I need each line of the entries below that includes the string "computer".

**** DATA SHOWN

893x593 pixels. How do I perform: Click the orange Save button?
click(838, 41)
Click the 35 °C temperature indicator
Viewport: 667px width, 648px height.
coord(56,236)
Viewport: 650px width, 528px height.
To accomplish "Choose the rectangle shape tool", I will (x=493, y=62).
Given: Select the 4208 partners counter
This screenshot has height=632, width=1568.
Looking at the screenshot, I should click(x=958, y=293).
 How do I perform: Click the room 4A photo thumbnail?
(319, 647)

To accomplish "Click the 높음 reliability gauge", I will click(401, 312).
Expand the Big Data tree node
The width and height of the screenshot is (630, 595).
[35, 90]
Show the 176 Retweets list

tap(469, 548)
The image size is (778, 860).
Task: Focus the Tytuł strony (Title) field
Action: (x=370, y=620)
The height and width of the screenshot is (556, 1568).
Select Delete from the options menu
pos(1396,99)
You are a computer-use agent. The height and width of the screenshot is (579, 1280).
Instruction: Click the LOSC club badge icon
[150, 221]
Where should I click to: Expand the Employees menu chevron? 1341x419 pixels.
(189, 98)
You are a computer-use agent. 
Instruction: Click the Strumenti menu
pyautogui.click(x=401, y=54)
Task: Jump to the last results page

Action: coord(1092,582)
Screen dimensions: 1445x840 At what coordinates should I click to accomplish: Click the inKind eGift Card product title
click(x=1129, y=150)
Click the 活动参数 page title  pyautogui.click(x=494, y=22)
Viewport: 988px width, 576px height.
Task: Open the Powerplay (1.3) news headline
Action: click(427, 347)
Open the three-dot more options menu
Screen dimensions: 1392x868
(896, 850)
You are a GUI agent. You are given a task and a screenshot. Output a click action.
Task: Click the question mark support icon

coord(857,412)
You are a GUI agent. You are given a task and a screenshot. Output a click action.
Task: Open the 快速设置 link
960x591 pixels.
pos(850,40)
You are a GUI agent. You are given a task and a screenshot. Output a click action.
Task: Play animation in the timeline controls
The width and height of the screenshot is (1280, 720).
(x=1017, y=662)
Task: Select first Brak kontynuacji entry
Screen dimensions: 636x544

********

WORKED SOLUTION:
You are a computer-use agent. The height and width of the screenshot is (579, 1280).
You are a computer-use agent. 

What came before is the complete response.